Only the lines from the start of the material through the line containing "Image resolution: width=2420" are to be extracted, exactly as they appear.

> **EXERCISE INPUT**:
%%

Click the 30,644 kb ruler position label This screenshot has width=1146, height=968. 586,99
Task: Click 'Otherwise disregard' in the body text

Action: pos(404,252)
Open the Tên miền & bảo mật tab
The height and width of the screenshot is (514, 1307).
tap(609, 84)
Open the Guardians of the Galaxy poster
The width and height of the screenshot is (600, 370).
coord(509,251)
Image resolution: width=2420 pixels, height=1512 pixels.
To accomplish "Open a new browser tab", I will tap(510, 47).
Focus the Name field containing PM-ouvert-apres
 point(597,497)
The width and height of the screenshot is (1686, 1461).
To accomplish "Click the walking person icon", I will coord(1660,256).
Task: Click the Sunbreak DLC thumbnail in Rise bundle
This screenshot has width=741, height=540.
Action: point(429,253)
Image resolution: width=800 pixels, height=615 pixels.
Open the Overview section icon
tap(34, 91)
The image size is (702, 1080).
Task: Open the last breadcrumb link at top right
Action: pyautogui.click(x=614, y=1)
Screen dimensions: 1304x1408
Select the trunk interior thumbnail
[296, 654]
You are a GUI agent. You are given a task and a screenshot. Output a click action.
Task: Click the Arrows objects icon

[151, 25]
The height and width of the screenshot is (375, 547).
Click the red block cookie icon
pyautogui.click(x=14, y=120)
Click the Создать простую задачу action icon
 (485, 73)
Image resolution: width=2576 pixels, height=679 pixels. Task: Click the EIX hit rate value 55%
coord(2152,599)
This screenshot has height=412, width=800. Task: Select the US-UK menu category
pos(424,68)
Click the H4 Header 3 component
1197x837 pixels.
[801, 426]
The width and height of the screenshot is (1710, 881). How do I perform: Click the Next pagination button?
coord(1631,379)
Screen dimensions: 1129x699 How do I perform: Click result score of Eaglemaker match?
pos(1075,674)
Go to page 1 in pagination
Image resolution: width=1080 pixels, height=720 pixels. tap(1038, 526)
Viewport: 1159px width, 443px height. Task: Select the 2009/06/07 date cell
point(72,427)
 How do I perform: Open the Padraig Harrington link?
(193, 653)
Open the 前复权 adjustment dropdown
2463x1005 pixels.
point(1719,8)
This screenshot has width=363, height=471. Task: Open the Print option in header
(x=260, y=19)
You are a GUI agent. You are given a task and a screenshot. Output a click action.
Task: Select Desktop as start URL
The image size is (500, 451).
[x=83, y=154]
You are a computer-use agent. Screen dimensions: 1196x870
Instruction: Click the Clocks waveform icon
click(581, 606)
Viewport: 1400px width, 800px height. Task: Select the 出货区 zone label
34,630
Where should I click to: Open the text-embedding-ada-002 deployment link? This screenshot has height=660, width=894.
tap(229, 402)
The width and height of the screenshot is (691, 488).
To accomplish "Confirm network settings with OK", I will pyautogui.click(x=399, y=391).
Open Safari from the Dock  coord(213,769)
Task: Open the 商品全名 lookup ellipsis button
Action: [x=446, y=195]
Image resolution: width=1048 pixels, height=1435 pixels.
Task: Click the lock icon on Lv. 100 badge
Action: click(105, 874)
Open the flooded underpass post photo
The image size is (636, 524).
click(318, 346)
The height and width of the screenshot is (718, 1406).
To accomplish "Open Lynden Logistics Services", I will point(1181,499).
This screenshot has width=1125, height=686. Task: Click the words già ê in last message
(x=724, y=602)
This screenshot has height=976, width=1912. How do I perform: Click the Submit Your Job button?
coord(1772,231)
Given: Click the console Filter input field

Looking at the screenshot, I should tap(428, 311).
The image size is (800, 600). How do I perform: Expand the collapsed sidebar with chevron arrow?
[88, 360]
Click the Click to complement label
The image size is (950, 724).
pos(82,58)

%%

> **ANSWER TO THIS PROBLEM**:
Click the 30,644 kb ruler position label This screenshot has width=1146, height=968. 586,99
Task: Click 'Otherwise disregard' in the body text

Action: pos(404,252)
Open the Tên miền & bảo mật tab
The height and width of the screenshot is (514, 1307).
tap(609, 84)
Open the Guardians of the Galaxy poster
The width and height of the screenshot is (600, 370).
coord(509,251)
Image resolution: width=2420 pixels, height=1512 pixels.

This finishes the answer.